— Exercise goal —
Every line in the records below with the string "will" is to be copied out.

(Input data)

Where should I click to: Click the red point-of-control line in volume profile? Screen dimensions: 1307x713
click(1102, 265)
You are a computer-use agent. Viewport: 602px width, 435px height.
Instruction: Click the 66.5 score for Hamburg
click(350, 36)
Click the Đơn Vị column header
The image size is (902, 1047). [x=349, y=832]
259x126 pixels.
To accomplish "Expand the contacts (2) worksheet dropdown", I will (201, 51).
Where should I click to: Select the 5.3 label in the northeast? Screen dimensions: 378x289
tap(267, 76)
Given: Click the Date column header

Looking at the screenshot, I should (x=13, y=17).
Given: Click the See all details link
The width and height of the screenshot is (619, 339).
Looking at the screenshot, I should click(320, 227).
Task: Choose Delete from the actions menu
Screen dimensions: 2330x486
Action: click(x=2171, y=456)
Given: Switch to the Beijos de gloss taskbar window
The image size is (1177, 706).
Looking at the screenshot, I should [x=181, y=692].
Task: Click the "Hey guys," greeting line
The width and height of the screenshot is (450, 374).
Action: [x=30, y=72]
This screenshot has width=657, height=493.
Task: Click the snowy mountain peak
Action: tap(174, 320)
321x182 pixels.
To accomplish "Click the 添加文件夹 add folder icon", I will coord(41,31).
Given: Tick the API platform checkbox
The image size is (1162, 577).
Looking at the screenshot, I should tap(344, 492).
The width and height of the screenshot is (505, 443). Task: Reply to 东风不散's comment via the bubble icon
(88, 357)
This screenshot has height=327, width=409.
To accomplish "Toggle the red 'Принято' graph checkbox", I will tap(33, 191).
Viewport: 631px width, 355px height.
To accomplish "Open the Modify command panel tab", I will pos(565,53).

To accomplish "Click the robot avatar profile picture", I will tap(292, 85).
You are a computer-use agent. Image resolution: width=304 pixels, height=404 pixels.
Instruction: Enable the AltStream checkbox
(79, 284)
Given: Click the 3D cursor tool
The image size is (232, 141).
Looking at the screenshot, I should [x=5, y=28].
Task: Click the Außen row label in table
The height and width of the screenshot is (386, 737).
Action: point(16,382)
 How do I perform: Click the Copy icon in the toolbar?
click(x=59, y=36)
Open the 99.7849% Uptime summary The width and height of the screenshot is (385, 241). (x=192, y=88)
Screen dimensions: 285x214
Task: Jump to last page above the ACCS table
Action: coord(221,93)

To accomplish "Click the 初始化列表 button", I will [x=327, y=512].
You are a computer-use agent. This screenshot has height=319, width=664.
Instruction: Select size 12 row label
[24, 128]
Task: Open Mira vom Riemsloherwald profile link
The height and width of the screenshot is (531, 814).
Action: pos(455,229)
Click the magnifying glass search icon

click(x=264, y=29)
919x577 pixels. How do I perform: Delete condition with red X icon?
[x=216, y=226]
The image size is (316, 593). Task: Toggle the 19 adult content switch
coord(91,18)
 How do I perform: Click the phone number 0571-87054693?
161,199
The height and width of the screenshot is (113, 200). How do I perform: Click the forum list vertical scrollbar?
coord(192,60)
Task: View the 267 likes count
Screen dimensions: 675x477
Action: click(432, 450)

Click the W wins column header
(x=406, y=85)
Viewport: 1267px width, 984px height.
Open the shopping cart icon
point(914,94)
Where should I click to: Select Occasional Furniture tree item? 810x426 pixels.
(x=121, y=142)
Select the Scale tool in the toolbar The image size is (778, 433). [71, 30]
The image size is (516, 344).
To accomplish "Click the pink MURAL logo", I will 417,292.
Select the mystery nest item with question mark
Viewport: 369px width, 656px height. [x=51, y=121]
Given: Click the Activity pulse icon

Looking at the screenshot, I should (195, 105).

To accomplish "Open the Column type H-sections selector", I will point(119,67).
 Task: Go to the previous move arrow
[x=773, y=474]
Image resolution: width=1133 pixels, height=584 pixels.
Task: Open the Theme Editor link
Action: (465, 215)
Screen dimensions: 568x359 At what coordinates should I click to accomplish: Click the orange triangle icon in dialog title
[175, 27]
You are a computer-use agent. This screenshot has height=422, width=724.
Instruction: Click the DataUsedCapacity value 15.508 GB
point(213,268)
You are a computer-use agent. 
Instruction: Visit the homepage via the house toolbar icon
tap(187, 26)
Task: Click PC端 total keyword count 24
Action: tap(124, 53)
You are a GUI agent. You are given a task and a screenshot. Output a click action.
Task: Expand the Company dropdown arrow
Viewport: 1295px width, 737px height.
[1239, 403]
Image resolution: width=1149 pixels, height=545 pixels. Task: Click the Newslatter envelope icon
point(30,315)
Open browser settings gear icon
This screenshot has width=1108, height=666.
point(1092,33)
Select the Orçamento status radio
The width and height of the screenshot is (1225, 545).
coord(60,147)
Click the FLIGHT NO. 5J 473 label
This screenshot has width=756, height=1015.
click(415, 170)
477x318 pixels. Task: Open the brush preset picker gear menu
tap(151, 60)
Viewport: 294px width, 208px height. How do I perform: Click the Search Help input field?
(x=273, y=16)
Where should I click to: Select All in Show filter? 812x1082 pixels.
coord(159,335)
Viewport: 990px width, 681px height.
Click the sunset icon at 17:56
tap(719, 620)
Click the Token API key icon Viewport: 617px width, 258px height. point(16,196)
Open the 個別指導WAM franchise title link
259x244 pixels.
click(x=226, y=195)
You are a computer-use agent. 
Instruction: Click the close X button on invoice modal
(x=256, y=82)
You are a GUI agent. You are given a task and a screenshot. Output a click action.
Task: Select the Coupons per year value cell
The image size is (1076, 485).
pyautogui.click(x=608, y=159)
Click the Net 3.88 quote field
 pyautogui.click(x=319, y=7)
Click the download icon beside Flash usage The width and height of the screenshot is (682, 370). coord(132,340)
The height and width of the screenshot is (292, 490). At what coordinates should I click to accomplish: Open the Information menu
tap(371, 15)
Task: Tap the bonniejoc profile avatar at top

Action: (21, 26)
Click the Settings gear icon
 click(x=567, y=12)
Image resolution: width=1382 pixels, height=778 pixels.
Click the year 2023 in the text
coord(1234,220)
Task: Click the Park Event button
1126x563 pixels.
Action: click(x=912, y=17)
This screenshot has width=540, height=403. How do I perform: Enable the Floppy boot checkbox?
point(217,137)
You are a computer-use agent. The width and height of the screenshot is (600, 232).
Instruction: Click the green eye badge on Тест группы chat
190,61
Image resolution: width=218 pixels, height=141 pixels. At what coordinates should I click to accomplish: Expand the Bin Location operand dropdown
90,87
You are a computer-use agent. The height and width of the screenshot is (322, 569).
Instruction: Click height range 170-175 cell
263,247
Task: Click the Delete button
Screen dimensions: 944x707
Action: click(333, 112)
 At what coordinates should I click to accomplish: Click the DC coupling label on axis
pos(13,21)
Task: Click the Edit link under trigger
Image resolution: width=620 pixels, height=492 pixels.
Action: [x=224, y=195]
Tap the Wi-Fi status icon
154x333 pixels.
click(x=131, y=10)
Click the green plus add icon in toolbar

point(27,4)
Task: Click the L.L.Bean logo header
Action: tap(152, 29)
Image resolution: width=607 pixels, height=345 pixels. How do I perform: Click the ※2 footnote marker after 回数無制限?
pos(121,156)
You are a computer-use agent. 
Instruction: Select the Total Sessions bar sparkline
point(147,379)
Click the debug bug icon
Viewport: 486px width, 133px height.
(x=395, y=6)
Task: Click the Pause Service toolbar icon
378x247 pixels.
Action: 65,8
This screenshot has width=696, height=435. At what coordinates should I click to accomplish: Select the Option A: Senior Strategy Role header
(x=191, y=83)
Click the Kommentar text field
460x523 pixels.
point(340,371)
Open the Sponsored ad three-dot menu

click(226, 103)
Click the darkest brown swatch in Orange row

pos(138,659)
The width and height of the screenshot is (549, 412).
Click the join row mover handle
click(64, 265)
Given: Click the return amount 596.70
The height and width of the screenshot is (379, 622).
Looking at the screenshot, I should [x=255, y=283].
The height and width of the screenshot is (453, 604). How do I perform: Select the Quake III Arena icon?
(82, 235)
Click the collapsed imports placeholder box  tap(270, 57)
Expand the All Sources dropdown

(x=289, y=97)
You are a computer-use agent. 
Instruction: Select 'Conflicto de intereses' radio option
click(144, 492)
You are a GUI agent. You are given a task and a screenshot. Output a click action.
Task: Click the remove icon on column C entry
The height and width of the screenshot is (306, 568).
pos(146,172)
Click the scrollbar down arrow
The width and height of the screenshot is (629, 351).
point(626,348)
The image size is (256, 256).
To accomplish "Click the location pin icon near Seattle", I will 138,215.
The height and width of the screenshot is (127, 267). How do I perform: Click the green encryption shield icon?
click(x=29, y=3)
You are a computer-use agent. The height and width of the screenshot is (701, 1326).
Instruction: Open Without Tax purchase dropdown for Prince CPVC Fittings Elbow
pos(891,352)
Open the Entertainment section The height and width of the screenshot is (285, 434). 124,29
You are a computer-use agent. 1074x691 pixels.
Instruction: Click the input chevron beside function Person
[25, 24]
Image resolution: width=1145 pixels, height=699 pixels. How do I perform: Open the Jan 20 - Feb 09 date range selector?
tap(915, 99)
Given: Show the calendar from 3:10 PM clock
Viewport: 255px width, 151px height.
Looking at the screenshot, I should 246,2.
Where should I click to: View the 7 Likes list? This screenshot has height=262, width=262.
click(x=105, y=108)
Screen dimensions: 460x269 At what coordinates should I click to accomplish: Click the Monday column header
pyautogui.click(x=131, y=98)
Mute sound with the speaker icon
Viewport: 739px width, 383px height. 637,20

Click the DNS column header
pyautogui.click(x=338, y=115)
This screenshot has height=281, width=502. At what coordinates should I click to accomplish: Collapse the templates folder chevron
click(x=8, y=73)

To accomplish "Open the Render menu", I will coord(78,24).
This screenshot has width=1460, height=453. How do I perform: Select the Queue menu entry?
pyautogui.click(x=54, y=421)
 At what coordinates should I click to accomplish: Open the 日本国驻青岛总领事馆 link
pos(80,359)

(End Input data)

— Solution to the problem —
To accomplish "Expand the contacts (2) worksheet dropdown", I will (201, 51).
To accomplish "Click the 添加文件夹 add folder icon", I will coord(41,31).
To accomplish "Toggle the red 'Принято' graph checkbox", I will tap(33, 191).
To accomplish "Open the Modify command panel tab", I will pos(565,53).
To accomplish "Click the robot avatar profile picture", I will tap(292, 85).
To accomplish "Click the 初始化列表 button", I will [x=327, y=512].
To accomplish "Click the pink MURAL logo", I will 417,292.
To accomplish "Open the Column type H-sections selector", I will point(119,67).
To accomplish "Click the location pin icon near Seattle", I will 138,215.
To accomplish "Open the Render menu", I will coord(78,24).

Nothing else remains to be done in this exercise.